This is an archive of the discontinued LLVM Phabricator instance.

[x86] these aren't the undefs you're looking for (PR32176)
ClosedPublic

Authored by spatel on Mar 10 2017, 9:26 AM.

Details

Summary

x86 has undef SSE/AVX intrinsics that should represent a bogus register operand. This is not the same as LLVM's undef value which can take on multiple bit patterns.

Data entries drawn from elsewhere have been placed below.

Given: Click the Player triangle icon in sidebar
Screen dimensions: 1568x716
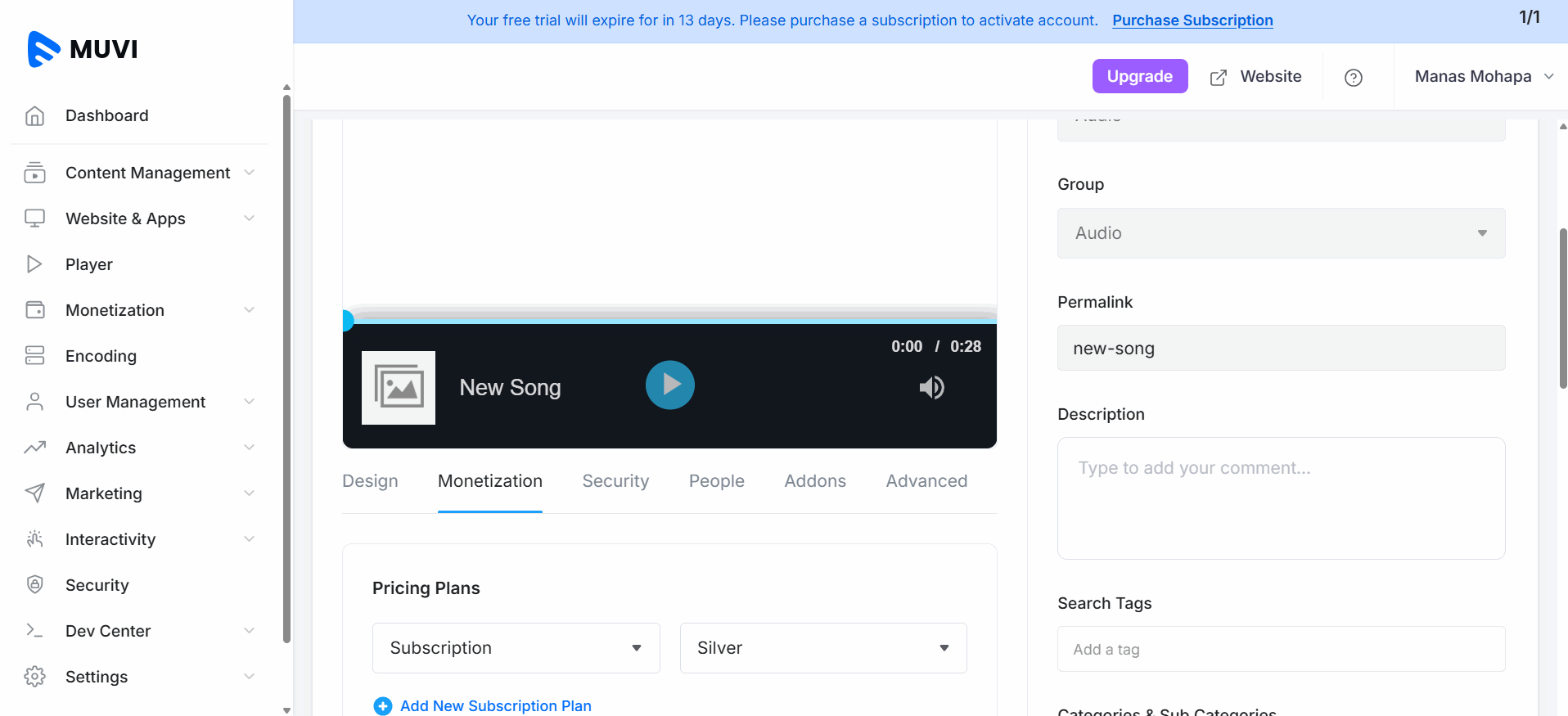Looking at the screenshot, I should [x=34, y=264].
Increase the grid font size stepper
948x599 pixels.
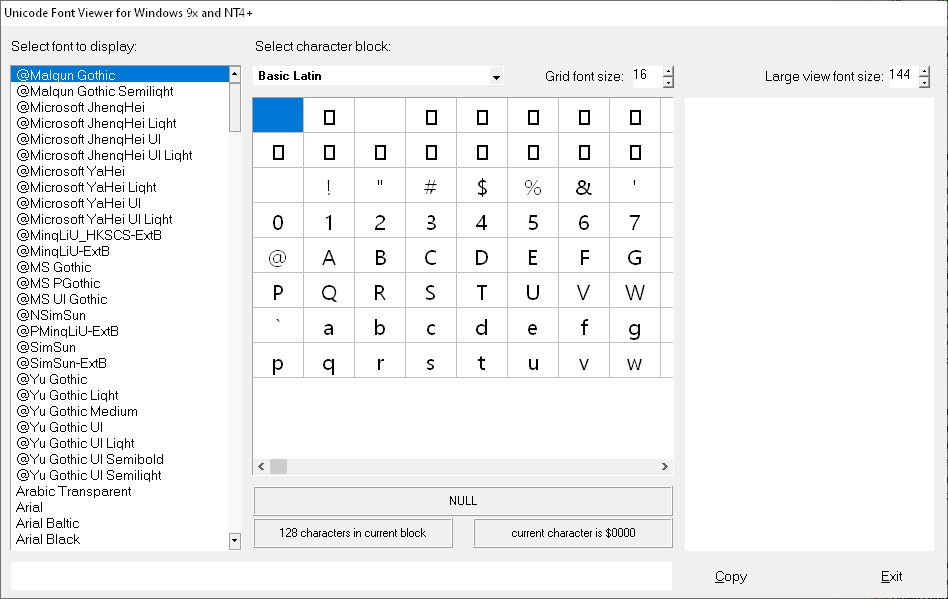point(668,71)
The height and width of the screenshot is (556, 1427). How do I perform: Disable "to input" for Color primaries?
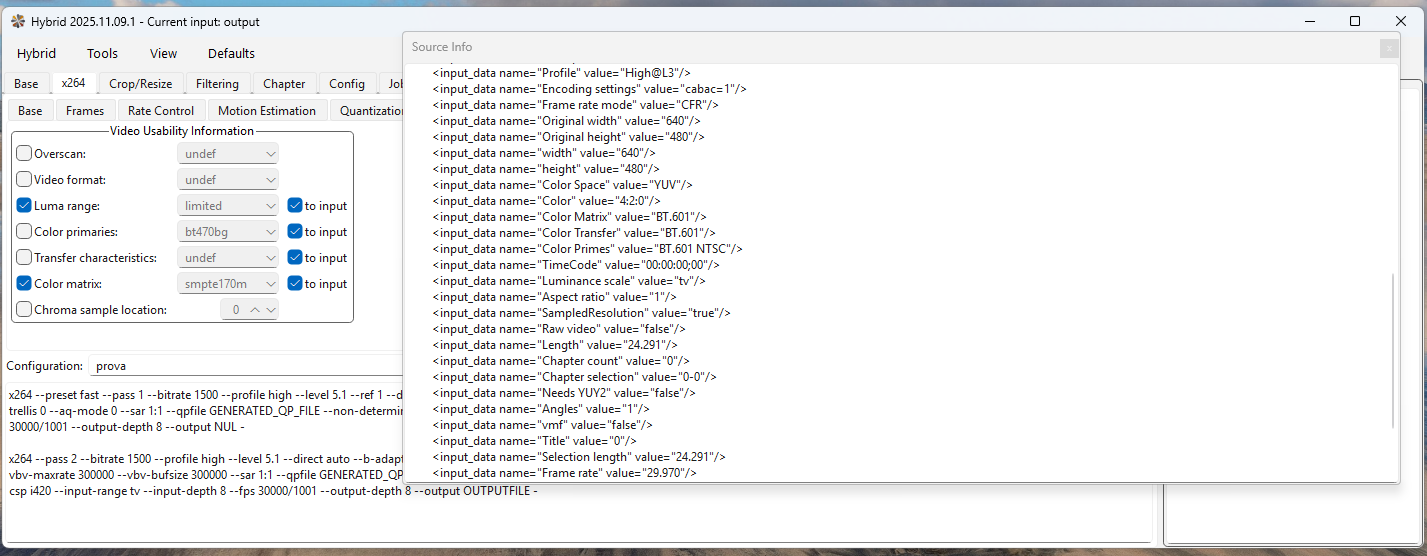295,232
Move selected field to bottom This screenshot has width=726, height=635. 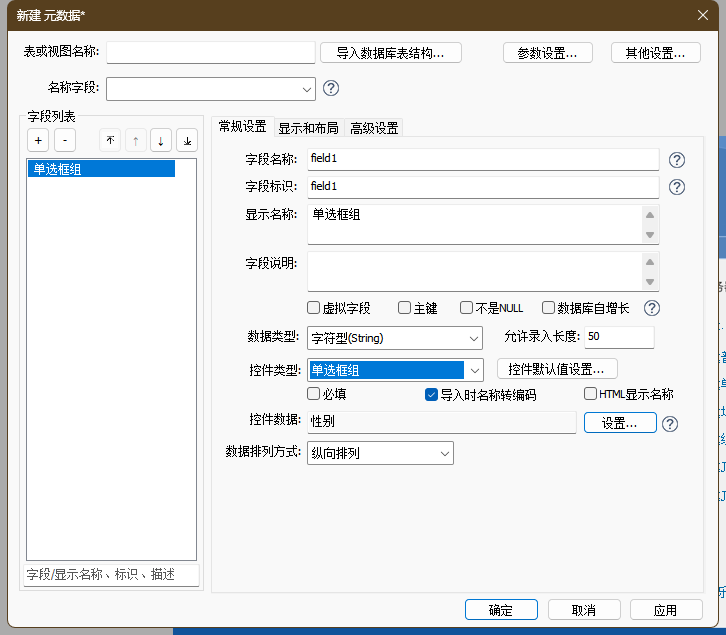pos(187,141)
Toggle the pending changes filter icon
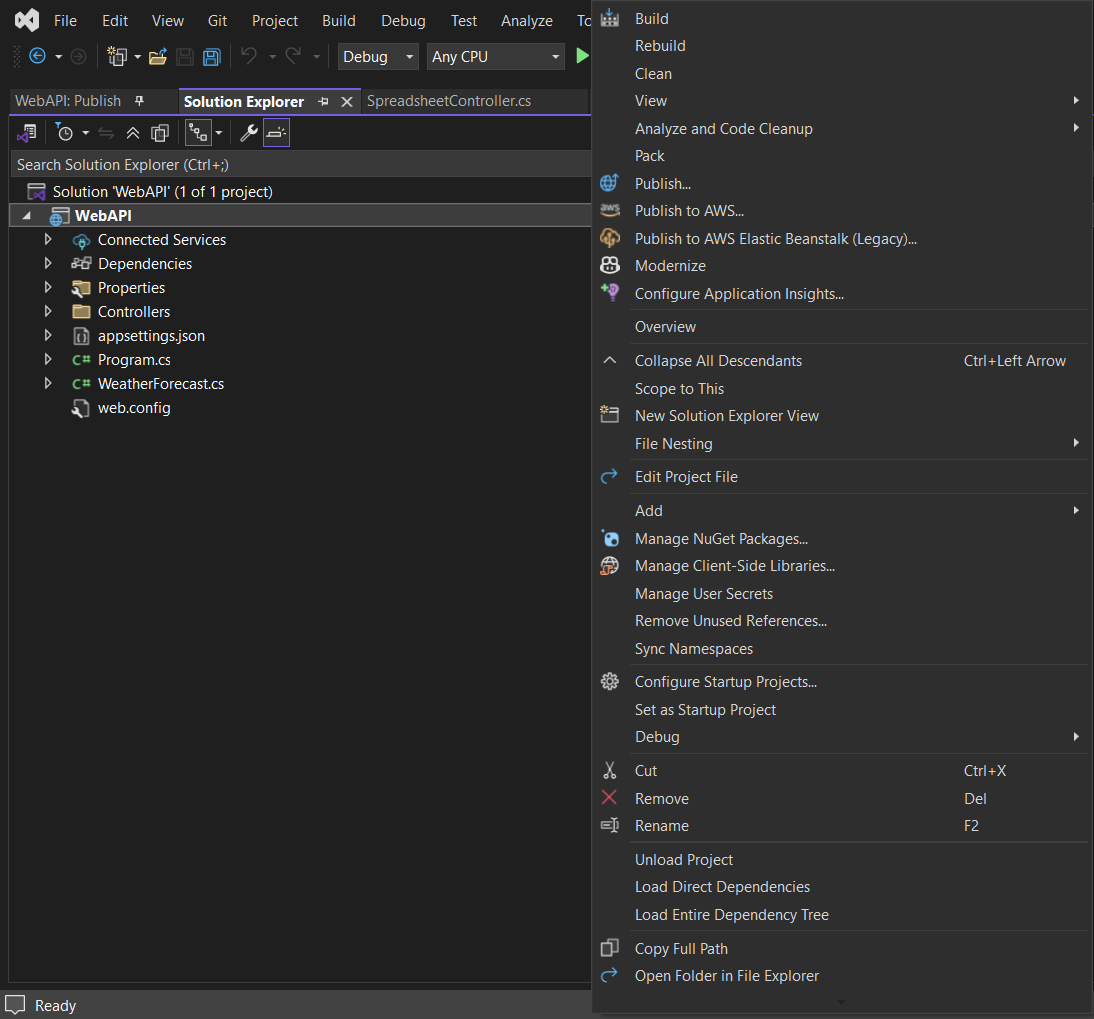Screen dimensions: 1094x1019 (66, 131)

There are better solutions / follow-ups to this discussed here:
https://bugs.llvm.org/show_bug.cgi?id=32176
...but this should prevent miscompiles with a one-line code change.

Diff Detail

Repository
rL LLVM

Event Timeline

spatel created this revision.Mar 10 2017, 9:26 AM
craig.topper edited edge metadata.Mar 10 2017, 3:42 PM

Have you ran the tests all the way through to assembly and made sure we don't regress? If we do regress, I wouldn't hold up fixing this, but we should at least have bugs for what breaks.

lib/CodeGen/CGBuiltin.cpp
7384 ↗(On Diff #91362)

Do we want to leave a TODO here to maybe do something different when we have freeze?

Have you ran the tests all the way through to assembly and made sure we don't regress? If we do regress, I wouldn't hold up fixing this, but we should at least have bugs for what breaks.

Yes - I spot-checked several of the shuffle cases, and we always catch those even at -O0. As noted in the PR, we get those in the backend or InstCombine if optimization is on.

The AVX2 gathers regress (we have an xor for the dummy register operand), and of course the undef intrinsics themselves now have an xor. If you know where those undef intrinsics are intended to be used, I can try that too. There's no problem with the pcmpeqd example in the bug report. I'll file a new PR for the gathers once this goes in and link to PR32176.

lib/CodeGen/CGBuiltin.cpp
7384 ↗(On Diff #91362)

Sure - I'll add that.

nlopes accepted this revision.Mar 11 2017, 1:26 AM
This revision is now accepted and ready to land.Mar 11 2017, 1:26 AM
This revision was automatically updated to reflect the committed changes.